Pick up the comment thread about winter cold and global warming and carry it on past its last line.

### Extracted text
--- Start ---
Yes, the central U.S. will have a few nice days coming up, but then about Thursday we will get the next batch of cold air. This is the coldest part of the year. I’m already looking at the garden catalogs. Spring is just around the corner.

leitmotif
January 28, 2022 4:01 pm

There’s no business like snow business.

  • Eskimo Ethel Merman
January 28, 2022 4:37 pm

If every weather condition is ascribed to global warming, then in reality no weather condition can be ascribed to global warming.

Tom Abbott
Reply to  Michael in Dublin
January 29, 2022 4:51 am

The only problem for the alarmists is the extreme weather they are claiming is caused by CO2 is not unprecedented. Similar severe weather has occurred in the past, when CO2 was not a major factor.

The alarmists claim CO2 will cause unprecedented extreme weather, but we don’t see any of that. The alarmists are seeing things which don’t exist. They are seeing what they want to see, not what is there. This is the way religious zealots look at the world, blind to everything but one view of reality. Evidence or lack thereof, will not shake this kind of belief.
--- End ---
### Raw data
--- Start ---
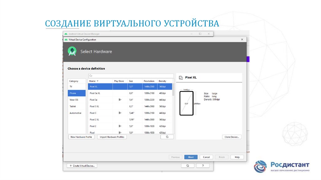
Task: Click the magnifier icon in the search box
Action: [x=91, y=76]
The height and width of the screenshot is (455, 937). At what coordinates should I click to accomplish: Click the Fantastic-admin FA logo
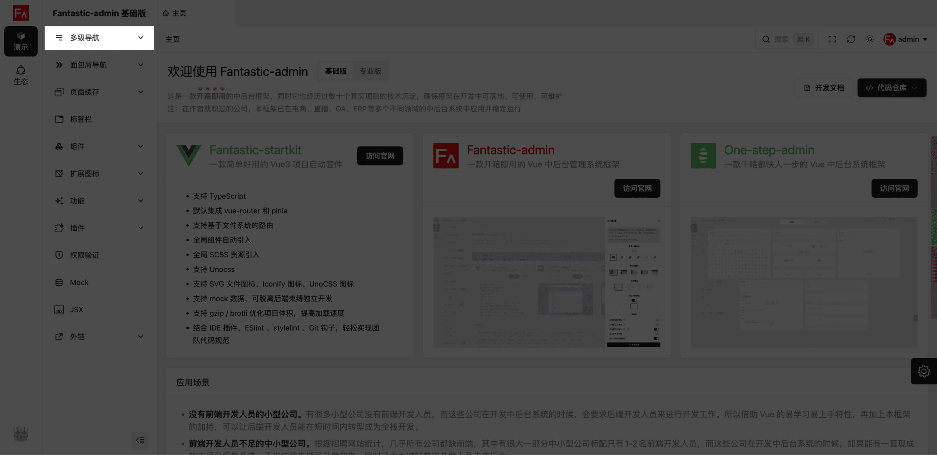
--- End ---
### Solved exercise
saveenergy
January 28, 2022 5:11 pm

All this white stuff isn’t snow (Viner & Gore stopped that yrs ago).

Don’t you realise the world is on fire … so it must be ash !!!
Griff will confirm

Walter
January 28, 2022 5:19 pm

I’m having trouble understanding something. This graph (the annual growth rate of CO2) https://gml.noaa.gov/ccgg/trends/gr.html strongly correlated with the satellite temperature record https://images.remss.com/msu/msu_time_series.html

I feel like I am missing something here and maybe I’m stupid but to me it looks like CO2 does correlate with satellite temperature.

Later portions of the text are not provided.